Africa also provided a battleground at the height of the Cold War which coincided with the continent’s liberation period and because of choosing sides, heroes such as Patrice Lumumba in the Congo were murdered to pave way for NATO’s interests for instance.

But maybe today the West is looking to Africa once again in the field of art because the only semblance of sanity in it is left among contemporary artists from the continent and its diaspora.
From the look of things, even as its theorists crack their craniums the definition obsessed west seems to have forgotten what art is, what purpose it serves and probably where it belongs, but long and lengthy arguments have been written about these topics. 

Anyway, ever since the French-American artist Marcel Duchamp liberated art from its snobberies by displaying his Fountain, a ready-made urinal -- he probably plucked out of demolished building -- in a New York exhibition in 1917, the ripples of the radical shift in perceptions that he caused continue to give leverage to artists such as Milo Moire the Swiss artist who was turned away from Art Basel the premier international art show last month because she tried to enter the fair space naked as part of a nude performance. Moire gained recent notoriety for her "Plop Egg Painting", paintings created from paint filled eggs that she drops from her vagina on to a canvas. In passing – while on the topic of absurdities -- one might add that Tracey Emin’s 1998 piece My Bed sold for US3.7 million late last month.
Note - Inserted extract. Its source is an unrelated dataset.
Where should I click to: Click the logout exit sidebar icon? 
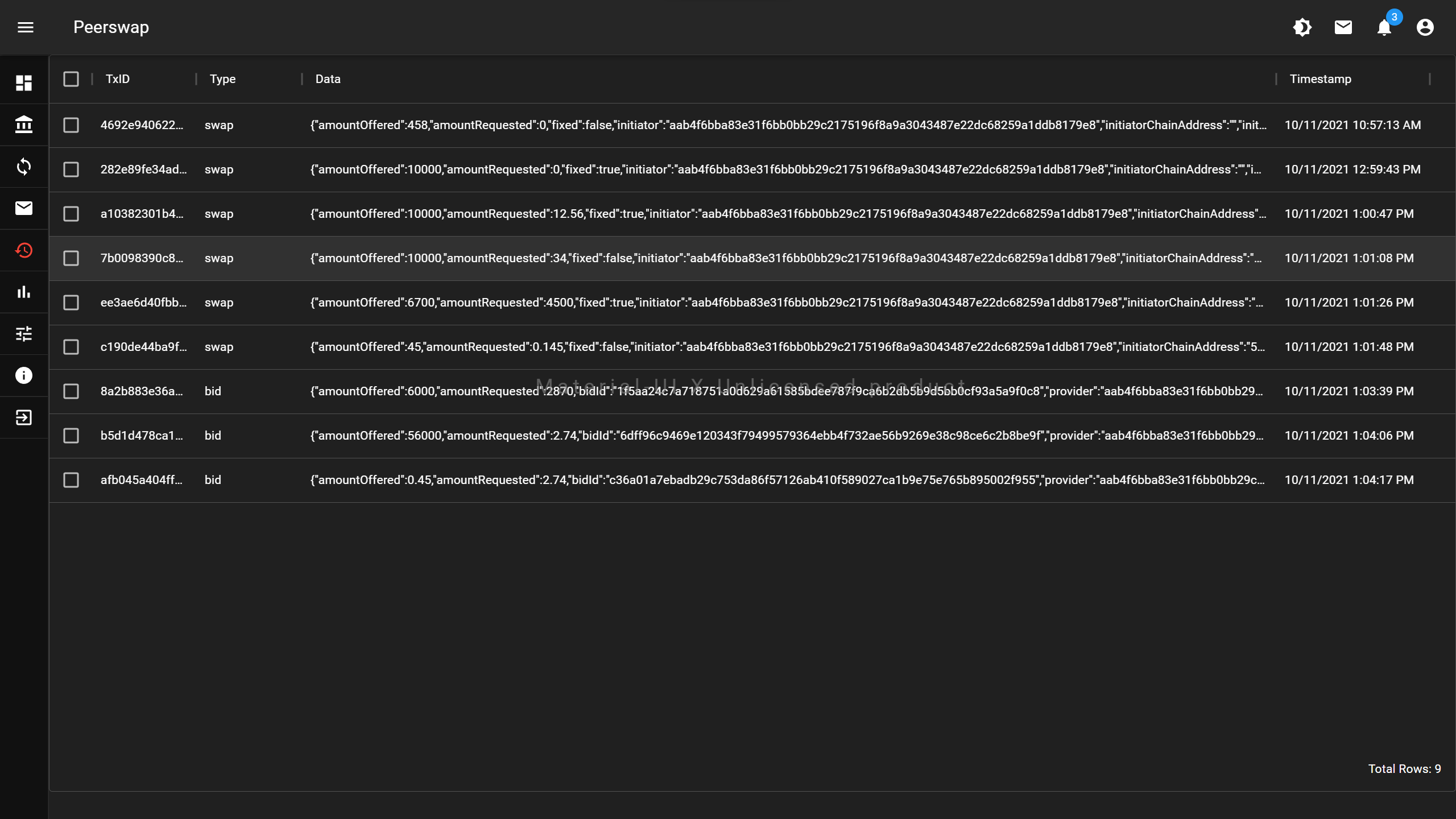(x=24, y=417)
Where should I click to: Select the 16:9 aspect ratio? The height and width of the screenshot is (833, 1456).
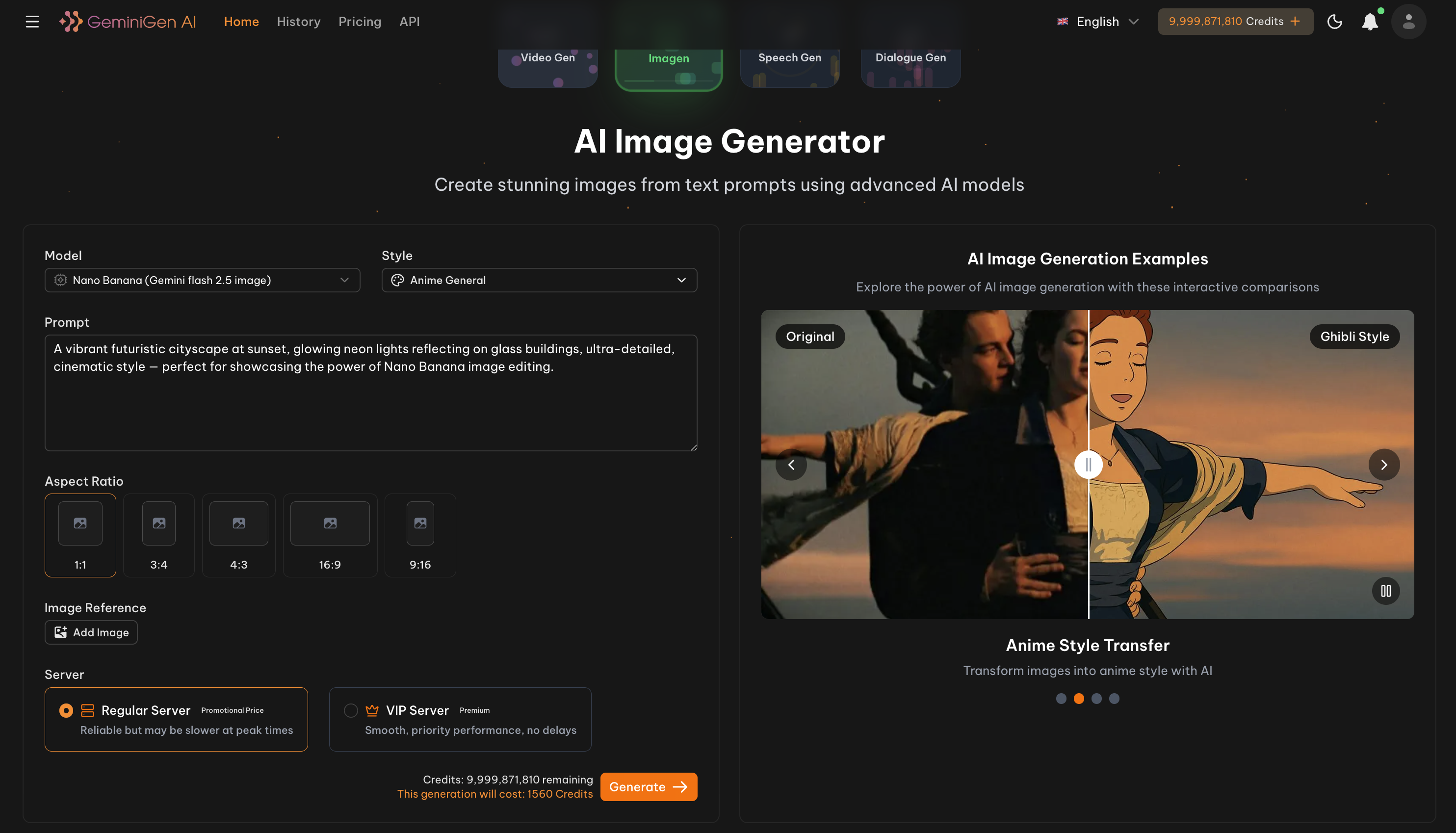click(330, 535)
This artwork is in fact the artist’s unmade bed which was left in this state for four days after she broke up with her boyfriend only to be exhibited as a major work and was shortlisted for the prestigious Turner Prize in 1999.

Such performances and artworks have become the incarnation of contemporary art in the west. Moreover where some critics observe that “Duchamp's work was a protest against the stale, unthinking artistic establishment of his day”, it can be said that contemporary African art is the reverse of this. 

Contemporary African art provides a return to innocence not because it is parochial, wall bound art, but because its producers live in a more tangible reality that is not drowned by ultra-theoretic notions.

An international African artist can be uncorking champagne at a gallery opening in Frankfurt one evening and visiting grandparents in a far flung African village the other all the while reflecting the best of both worlds in their work in her or his work. There are doubts as to whether the act of producing Moiré’s "Plop Egg Paintings" can be tolerated outside the comfort zone of Europe. 

The phenomenon of the African artist may best be captured in the words of the radical South African artist Kendell Geers during an interview with international curator Katerina Gregos. 

“Rather than speaking about “African contemporary art,” I would rather speak about “contemporary African art”; … the former caters for the international market … in much the same way as African traders have always done. “Contemporary African Art” on the other hand presupposes a sense of the present, of the contemporary spirit and is always fluid and resisting classification… It is more viral and hence dangerous as contemporary art should be” Geers told Gregos.